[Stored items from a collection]
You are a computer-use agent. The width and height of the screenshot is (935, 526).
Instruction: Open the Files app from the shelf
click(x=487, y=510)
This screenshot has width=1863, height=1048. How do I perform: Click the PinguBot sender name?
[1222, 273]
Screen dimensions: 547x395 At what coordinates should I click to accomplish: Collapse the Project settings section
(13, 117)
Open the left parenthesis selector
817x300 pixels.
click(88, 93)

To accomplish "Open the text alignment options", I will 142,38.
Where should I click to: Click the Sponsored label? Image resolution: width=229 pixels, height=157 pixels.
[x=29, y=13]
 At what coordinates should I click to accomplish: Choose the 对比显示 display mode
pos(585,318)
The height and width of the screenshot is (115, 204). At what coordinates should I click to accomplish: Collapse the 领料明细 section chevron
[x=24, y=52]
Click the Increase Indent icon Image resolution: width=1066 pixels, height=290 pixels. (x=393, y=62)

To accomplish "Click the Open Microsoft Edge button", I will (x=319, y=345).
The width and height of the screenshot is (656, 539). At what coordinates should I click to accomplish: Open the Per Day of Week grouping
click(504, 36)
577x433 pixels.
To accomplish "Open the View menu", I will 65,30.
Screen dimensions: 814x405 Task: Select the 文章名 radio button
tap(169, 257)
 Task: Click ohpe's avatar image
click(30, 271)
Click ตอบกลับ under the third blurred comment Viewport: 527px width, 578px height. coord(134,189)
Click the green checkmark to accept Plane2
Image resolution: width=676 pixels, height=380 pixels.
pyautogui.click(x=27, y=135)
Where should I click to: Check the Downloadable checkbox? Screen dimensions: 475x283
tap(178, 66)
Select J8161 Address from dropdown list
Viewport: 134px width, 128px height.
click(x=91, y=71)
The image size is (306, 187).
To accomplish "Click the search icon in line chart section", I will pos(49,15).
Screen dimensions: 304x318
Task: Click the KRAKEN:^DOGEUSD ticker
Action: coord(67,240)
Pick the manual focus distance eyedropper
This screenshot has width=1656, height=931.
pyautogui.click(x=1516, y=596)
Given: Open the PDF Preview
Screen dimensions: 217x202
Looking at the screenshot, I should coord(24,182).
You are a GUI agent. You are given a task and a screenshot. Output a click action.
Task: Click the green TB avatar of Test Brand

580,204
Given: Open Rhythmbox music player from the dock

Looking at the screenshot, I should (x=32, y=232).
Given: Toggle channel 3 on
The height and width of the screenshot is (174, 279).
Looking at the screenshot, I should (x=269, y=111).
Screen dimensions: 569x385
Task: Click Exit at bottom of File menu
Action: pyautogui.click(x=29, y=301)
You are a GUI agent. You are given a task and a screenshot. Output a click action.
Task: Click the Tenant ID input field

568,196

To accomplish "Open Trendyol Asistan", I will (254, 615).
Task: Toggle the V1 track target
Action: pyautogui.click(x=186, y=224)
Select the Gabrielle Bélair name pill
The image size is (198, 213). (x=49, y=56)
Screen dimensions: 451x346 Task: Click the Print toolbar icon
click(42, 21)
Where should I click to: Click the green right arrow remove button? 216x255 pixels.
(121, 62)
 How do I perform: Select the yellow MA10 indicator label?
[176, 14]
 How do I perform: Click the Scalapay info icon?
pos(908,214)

#### Problem to solve:
Identify every line in the rows above that contains the word "should", and copy each of those lines. Case counts.

#### Response below:
Screen dimensions: 547x395 At what coordinates should I click to accomplish: Collapse the Project settings section
Where should I click to: Click the Sponsored label? Image resolution: width=229 pixels, height=157 pixels.
 At what coordinates should I click to accomplish: Choose the 对比显示 display mode
The height and width of the screenshot is (115, 204). At what coordinates should I click to accomplish: Collapse the 领料明细 section chevron
The width and height of the screenshot is (656, 539). At what coordinates should I click to accomplish: Open the Per Day of Week grouping
Where should I click to: Check the Downloadable checkbox? Screen dimensions: 475x283
Looking at the screenshot, I should coord(24,182).
Looking at the screenshot, I should (x=32, y=232).
Looking at the screenshot, I should (x=269, y=111).
Where should I click to: Click the green right arrow remove button? 216x255 pixels.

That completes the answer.